Darfur

Map of Darfur
Map of Darfur

In 1989 a civil war began in the African nation of Sudan after an officer in the Sudanese army, Omar al-Bashir, seized power through a coup d’état. The roots of this war are complex, including struggle over limited resources following a serious drought and famine in the mid-1980s, conflicting conceptions of the use of land, ethnic tensions between southern and northern peoples, and religious tensions between Muslims and non-Muslims.

In addition, in a more recent development, the cultivation of oil fields in southern Sudan led the government to engage in widespread destruction of longstanding villages to profit from the production and sale of oil.

Throughout the entire process the government used food and resources as weapons, often pitting different ethnic groups against each other and withholding humanitarian aid to force the population to abide by its policies. In the 17 years after the civil war began, fighting displaced more than 4 million Sudanese and killed at minimum 2 million, many of them targets of ethnic cleansing and starvation by their own government.


After 2003, government brutality focused on the western region of Sudan, known as Darfur. The tensions in this region were directly linked to the ongoing struggle between pastoral and sedentary communities over land use. In 1989 this region was divided into three states: North Darfur, with its capital at Al-Fasher; South Darfur, with its capital at Nyala; and West Darfur, with its capital at Al-Jeneina.

In February 2003, in response to insurrection, the, government sent in its troops, bolstered by Arab paramilitary groups known as janjawiid (roughly “armed men on horseback”), predominantly drawn from this region.


In retaliation for the continued insurgency and the defiance of the civilian population, these two forces implemented a scorched-earth policy, eliminating both people and communities in a wide swath of destruction. They burned villages, destroyed crops, and stole livestock. Satellite imagery indicates that almost 50 percent of villages were completely destroyed in the western and southern regions of Darfur.

Government forces and the janjawiid bombarded communities with aerial assaults, confiscated property, and poisoned local water supplies in order to displace millions of people. In addition to all these acts of destruction, government troops and the janjawiid murdered civilians, abducted thousands of villagers, and participated in hundreds of rapes of women and girls.

Conservative estimates place the death toll in the collective region of Darfur at 200,000; other estimates range to 400,000. The majority of the deaths were due to starvation and disease, exacerbated by the government’s refusal to allow humanitarian aid, safe passage, and distribution.

In early 2006 violence persisted in the region as government troops and the janjawiid destroyed non-Arab villages and drove refugees into camps along the neighboring border with Chad.

The Sudanese government was directly connected to this process. The Sudanese government refused to allow humanitarian aid to flow freely into the region, to disband the janjawiid, to investigate consistently mass violence against civilians, to allow observers from the United Nations or nongovernmental agencies to document the crisis, or to permit United Nations peacekeepers on its soil.

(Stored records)
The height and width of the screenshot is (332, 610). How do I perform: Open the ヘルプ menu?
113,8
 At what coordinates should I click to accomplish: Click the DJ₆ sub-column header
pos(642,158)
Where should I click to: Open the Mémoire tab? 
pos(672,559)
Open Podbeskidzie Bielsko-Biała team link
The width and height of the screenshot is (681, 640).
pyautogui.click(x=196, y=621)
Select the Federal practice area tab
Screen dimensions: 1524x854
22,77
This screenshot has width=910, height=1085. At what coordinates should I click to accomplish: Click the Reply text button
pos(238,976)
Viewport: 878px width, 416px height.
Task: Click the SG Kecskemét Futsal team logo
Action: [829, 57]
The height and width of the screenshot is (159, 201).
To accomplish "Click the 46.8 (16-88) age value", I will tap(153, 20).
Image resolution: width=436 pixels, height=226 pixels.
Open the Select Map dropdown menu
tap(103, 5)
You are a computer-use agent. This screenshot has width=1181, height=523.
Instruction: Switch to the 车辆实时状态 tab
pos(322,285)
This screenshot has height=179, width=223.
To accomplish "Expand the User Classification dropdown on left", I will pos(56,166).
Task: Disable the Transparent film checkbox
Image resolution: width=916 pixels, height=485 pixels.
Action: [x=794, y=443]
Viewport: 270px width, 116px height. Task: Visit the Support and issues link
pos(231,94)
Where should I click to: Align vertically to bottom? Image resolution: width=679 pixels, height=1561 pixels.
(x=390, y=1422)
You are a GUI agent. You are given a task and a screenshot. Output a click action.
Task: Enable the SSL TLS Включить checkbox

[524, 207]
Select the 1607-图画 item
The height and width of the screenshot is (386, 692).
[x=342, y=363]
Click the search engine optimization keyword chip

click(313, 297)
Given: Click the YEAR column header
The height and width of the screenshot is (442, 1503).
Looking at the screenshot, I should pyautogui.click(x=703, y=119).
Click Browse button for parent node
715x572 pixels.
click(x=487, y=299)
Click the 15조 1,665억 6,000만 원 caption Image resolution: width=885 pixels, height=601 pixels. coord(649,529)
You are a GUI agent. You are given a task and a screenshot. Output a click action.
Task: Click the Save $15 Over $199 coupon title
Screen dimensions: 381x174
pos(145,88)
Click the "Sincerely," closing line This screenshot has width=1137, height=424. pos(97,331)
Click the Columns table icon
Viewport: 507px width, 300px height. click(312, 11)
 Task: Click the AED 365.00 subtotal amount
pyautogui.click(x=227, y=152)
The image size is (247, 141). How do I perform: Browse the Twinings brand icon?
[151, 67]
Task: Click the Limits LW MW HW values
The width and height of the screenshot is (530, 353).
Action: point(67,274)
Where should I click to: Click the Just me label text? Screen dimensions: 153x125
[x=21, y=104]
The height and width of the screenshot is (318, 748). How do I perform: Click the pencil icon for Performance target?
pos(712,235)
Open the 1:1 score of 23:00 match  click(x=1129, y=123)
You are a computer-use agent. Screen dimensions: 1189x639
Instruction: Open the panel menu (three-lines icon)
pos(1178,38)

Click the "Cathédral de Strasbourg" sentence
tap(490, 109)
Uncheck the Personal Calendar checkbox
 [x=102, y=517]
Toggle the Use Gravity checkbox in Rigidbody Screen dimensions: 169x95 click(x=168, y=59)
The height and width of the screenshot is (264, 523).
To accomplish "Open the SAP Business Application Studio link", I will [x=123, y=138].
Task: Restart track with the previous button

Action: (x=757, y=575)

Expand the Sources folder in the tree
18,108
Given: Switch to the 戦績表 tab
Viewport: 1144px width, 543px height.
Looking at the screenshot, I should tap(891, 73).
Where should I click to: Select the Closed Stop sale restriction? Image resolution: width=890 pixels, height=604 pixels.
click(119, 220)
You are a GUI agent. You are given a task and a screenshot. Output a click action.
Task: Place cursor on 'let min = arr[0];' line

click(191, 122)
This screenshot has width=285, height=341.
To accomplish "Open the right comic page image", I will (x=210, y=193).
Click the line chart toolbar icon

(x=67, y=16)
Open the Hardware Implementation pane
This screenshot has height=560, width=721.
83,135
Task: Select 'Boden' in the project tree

## [TASKS FOR THIS EXERCISE]
1 - In the text on Darfur, condense the paragraph that opens "Government forces and the janjawiid bombarded" into a short bulleted list that keeps its main facts.
2 - Duplicate the passage of the Darfur text that begins at the words "In February 2003, in" and stops after "from this region.".

## [SOLUTIONS]
1 -
- Government forces and the janjawiid bombarded communities from the air, confiscated property, and poisoned local water supplies to displace millions of people.
- Government troops and the janjawiid also murdered civilians, abducted thousands of villagers, and took part in hundreds of rapes of women and girls.

2 -
In February 2003, in response to insurrection, the, government sent in its troops, bolstered by Arab paramilitary groups known as janjawiid (roughly “armed men on horseback”), predominantly drawn from this region.